Up/Down sample ResBlock

Composed of several residual blocks and a down/up sampling at the end; adapted from Stable Diffusion's ResnetBlock.

Parameters

in_channels (int): number of input channels

out_channels (int): number of output channels

num_groups (int): number of groups for Group Normalization

num_layers (int): number of residual blocks

dropout (float): dropout rate

sample (str): One of "down", "up", or "none". For downsampling 2x, use "down". For upsampling 2x, use "up". Use "none" for no down/up sampling.

Usage

from torch_modules_compilation import modules

x = torch.randn(32, 64, 96, 96) # (batch_size, channels, height, width)
block = modules.ResBlockUpDownSample(
    in_channels=64, 
    out_channels=128, 
    num_groups=8, 
    num_layers=2, 
    dropout=0.1, 
    sample='down'
)

block(x).shape # (32, 128, 48, 48)

Residual MLP Block

An improvement of standard MLPs along with residual connections. From "Generalizing MLPs With Dropouts, Batch Normalization, and Skip Connections". This implements the residual MLP block (eq. 5 in the paper).

Parameters

dim (int): number of input dimensions

ic_first (bool): normalize and dropout at the start

dropout (float): dropout rate

Usage

from torch_modules_compilation import modules

x = torch.randn(32, 96) # (batch_size, dim)
block = modules.ResidualMLP_block(dim=96, ic_first=True, dropout=0.1)

block(x).shape # (32, 96)

Residual MLP Downsampling Block

An improvement of standard MLPs along with residual connections. From "Generalizing MLPs With Dropouts, Batch Normalization, and Skip Connections". This implements the residual MLP block (eq. 6 in the paper).

Parameters

dim (int): number of input dimensions

downsample_dim (int): number of output dimensions

dropout (float): dropout rate

Usage

from torch_modules_compilation import modules

x = torch.randn(32, 96) # (batch_size, dim)
block = modules.ResidualMLP_downsample(dim=96, downsample_dim=48, dropout=0.1)

block(x).shape # (32, 48)

Transformer Encoder Layer

Standard transformer encoder layer with queries, keys, and values as inputs.

Parameters

d_model (int): model dimensionality

nhead (int): number of attention heads

dim_feedforward (int): number of hidden dimensions in the feedforward layers

dropout (float): dropout rate

kdim (int, optional): dimensions of the keys

vdim (int, optional): dimensions of the values

Usage

from torch_modules_compilation import modules

queries = torch.randn(32, 20, 64) # (batch_size, seq_length, dim)
keys = torch.randn(32, 19, 48) # (batch_size, seq_length, dim)
values = torch.randn(32, 19, 96) # (batch_size, seq_length, dim)

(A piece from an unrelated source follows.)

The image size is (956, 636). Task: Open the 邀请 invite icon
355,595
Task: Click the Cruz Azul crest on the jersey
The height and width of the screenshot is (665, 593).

block = modules.TransformerEncoderLayer(
    d_model=64,
    nhead=8, 
    dim_feedforward=256,
    dropout=0.2,
    kdim=48,
    vdim=96
)

block(queries, keys, values).shape # (32, 20, 64)

UNet Encoder and Decoder

image

Standard UNet implementation. From the paper U-Net: Convolutional Networks for Biomedical Image Segmentation.

Parameters

UNet Encoder

channels (list): A list containing the number of channels in the encoder. E.g [3, 64, 128, 256]

dropout (float): dropout rate

UNet Decoder

channels (list of ints): A list containing the number of channels in the encoder. E.g. [256, 128, 64, 3]

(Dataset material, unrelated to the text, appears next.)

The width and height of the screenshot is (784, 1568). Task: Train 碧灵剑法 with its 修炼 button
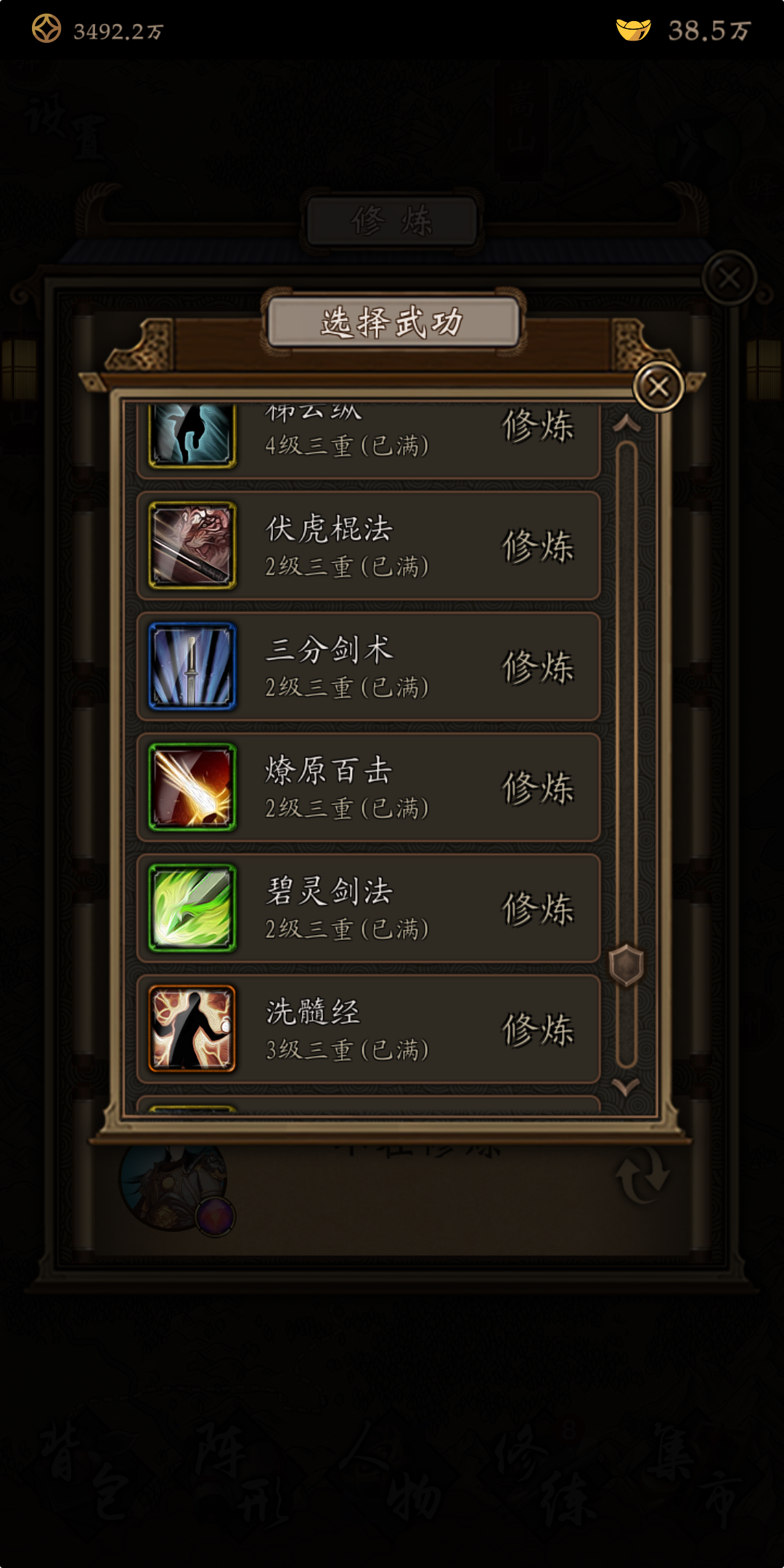tap(538, 909)
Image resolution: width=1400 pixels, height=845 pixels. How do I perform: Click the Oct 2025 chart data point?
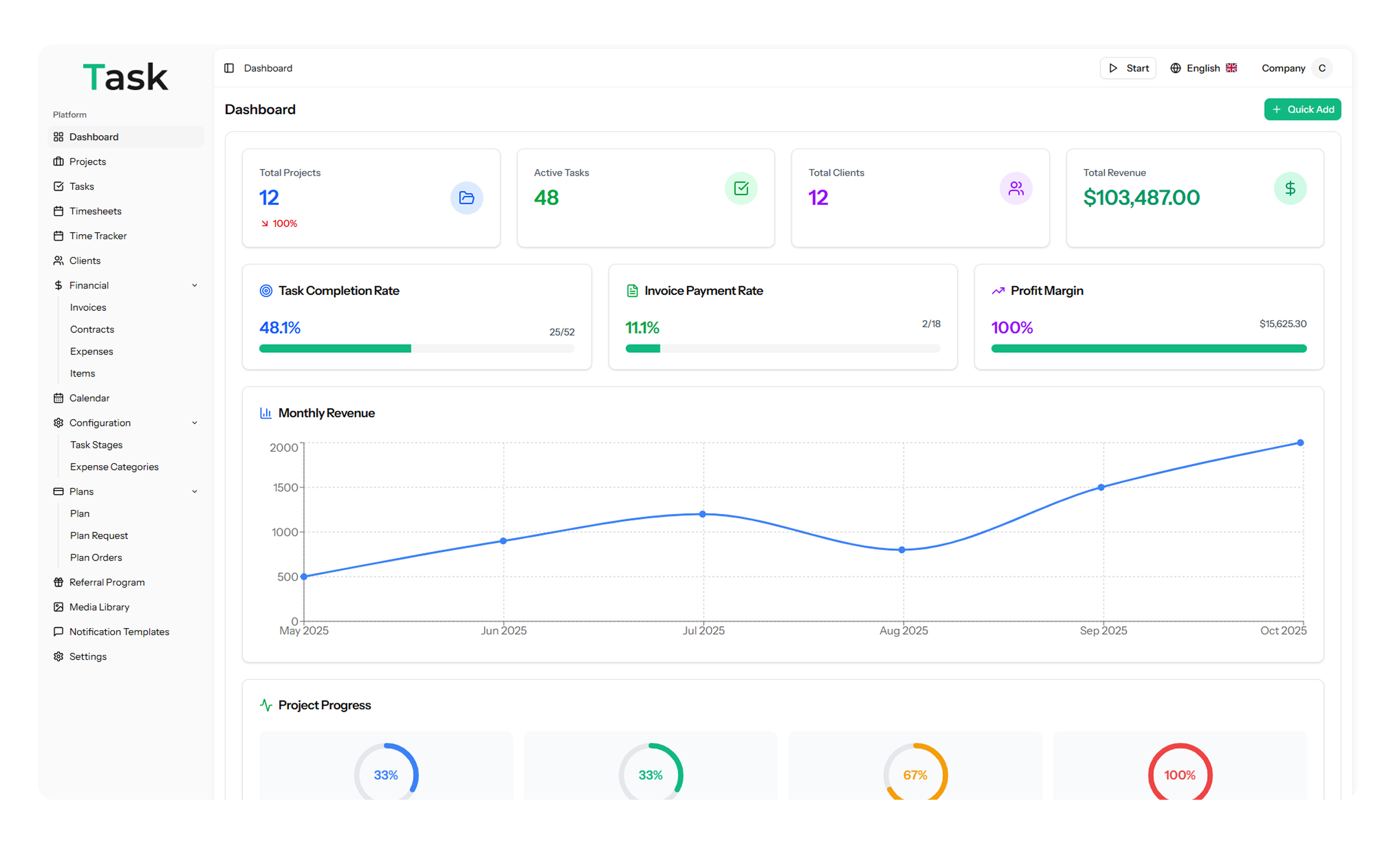pyautogui.click(x=1300, y=442)
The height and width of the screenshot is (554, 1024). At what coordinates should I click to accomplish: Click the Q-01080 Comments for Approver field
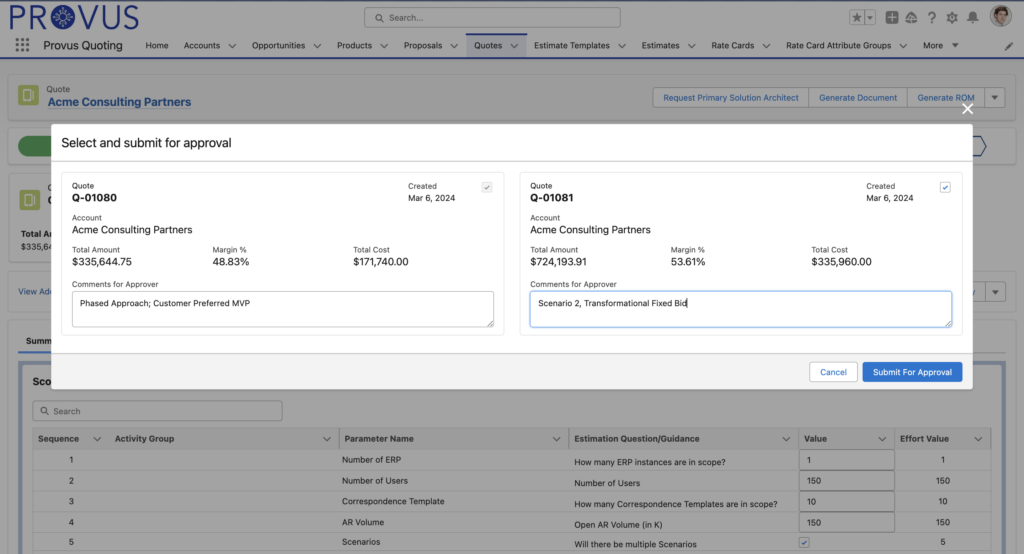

dropout (float): dropout rate

Usage

from torch_modules_compilation import modules

images = torch.randn(16, 3, 224, 224) # (batch_size, channels, height, width)

unet_encoder = modules.UnetEncoder(channels=[3,64,128,256], dropout=0.1)
unet_decoder = modules.UnetDecoder(channels=[256,128,64,3], dropout=0.1)

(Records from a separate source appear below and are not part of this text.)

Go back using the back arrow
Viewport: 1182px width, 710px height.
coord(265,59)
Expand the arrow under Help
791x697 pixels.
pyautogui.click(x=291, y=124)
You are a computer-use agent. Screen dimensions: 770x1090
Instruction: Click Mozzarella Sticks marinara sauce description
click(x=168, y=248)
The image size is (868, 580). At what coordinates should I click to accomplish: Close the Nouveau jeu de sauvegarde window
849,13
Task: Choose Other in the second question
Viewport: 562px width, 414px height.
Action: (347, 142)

encoder_features = unet_encoder(images)

output = unet_decoder(encoder_features)
print(output.shape) # (16, 64, 224, 224)

Squeeze-Excitation Module

image

Module that computes channel-wise interactions in a feature map. From Squeeze-and-Excitation Networks.

Parameters

in_channels (int): Number of input channels

reduced_channels (int): Number of channels to reduce to in the "squeeze" part of the module

feature_map_size (int): height/width of the feature map

Usage

from torch_modules_compilation import modules

feature_maps = torch.randn(16, 128, 64, 64) # (batch_size, channels, height, width)
se_module = modules.SEModule(in_channels=128, reduced_channels=32, feature_map_size=64)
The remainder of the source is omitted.